Often, you’ll be able to work the hours that work best for you (evening shifts so you can sleep in? Yes! Work on weekends so you can hit the beach when it’s less busy on weekdays? Count me in!).
It’s often easier to request time off as well, so you won’t have to miss your yearly family road trip (or… you can use work as an excuse to miss your yearly family road trip – up to you!)
In an internship, students are normally required to work regular office hours, 9-5 Monday – Friday, just as every other employee at the organization does. And let’s face it, because they’re only there for a few months, bosses often take advantage of this and ask their interns to pull 10-12 hour days.
3) Make money
This is a big one – while a lot of summer internships are unpaid, all summer jobs will make you money $$$.

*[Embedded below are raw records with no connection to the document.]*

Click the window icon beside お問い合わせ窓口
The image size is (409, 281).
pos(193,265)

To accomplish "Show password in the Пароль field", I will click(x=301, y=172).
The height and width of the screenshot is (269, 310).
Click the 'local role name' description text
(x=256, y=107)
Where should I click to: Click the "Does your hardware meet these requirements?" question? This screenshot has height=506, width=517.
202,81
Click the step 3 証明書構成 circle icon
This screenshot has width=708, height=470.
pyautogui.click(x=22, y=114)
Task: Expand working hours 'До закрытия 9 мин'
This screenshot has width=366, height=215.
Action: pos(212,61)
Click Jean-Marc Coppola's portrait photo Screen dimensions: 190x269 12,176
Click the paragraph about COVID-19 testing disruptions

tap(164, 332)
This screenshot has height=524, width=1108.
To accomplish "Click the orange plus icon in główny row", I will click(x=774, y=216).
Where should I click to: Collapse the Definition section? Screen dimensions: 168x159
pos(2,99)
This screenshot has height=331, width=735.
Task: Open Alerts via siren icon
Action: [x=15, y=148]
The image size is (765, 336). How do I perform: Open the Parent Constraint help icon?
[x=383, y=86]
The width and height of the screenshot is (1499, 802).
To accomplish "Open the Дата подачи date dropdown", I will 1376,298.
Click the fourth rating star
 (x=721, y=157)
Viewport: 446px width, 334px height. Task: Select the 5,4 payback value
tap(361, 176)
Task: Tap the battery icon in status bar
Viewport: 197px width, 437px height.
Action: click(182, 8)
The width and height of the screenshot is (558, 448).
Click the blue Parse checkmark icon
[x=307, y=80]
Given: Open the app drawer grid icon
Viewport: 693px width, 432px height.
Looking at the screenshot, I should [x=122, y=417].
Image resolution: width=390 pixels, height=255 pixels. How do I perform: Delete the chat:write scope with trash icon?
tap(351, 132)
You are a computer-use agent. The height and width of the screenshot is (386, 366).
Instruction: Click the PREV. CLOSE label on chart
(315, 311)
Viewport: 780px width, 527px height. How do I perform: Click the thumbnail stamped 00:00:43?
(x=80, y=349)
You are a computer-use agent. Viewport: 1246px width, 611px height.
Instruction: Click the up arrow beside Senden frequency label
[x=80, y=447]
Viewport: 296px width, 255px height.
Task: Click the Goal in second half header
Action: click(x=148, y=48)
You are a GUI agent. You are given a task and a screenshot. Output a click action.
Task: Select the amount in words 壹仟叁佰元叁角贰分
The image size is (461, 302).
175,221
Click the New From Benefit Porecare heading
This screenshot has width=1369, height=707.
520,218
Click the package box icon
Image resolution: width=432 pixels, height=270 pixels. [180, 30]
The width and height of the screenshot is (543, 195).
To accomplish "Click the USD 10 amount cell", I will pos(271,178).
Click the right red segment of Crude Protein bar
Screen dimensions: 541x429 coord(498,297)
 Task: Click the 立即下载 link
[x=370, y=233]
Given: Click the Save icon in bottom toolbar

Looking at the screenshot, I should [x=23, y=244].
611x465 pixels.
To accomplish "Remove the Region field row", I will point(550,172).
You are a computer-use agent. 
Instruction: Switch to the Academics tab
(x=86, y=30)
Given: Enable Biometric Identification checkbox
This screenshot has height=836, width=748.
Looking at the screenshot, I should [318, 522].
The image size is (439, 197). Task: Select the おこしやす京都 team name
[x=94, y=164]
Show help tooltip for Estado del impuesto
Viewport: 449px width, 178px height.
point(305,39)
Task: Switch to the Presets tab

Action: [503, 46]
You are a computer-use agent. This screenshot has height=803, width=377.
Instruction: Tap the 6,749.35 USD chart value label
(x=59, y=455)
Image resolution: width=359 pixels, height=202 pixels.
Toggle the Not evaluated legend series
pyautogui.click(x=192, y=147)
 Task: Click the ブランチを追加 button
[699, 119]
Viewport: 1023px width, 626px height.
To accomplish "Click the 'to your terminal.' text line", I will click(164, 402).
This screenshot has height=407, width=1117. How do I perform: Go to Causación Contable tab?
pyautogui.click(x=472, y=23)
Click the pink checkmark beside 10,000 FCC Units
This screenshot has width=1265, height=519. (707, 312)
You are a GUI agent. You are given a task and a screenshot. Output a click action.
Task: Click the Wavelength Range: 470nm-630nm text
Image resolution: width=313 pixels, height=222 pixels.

The money you make in high school will go a long way when you start college. It can offset living costs, contribute towards tuition, or give you some spending money to hang out with friends and eat something other than ramen noodles once in a while.
Contributing money from summer jobs to college tuition will also mean less student loans you’ll have to pay back when you’re done.
4) Keep the job over the school year (weekends)
One of the beautiful things about working a regular, entry level job over the summer, is that you may have the opportunity to keep the job (with reduced hours) during the school year.
It’s easy to keep working at a restaurant on the weekends during the school year, as long as you’re able to stay on top of your time management to get everything else you need to do done as well.
Bonus: Having a job for a longer period of time than a 3-month summer contract will look great on your resume. It will show that you’re employable, able to keep a job (aka, not mess it up), and that you’re stable and dependable.
These are all great qualities that your future college admissions team (or future employer!) will look for in applicants.
So if you find yourself working a summer job instead of the internship you were hoping for, don’t fret.
If you’re still in high school, you’ll have plenty of time to intern in your field of study.
For now, there is plenty for you to learn in an entry-level job, and with the extra money, flexibility and prospects of keeping the job during the school year, it may even be preferable to an internship.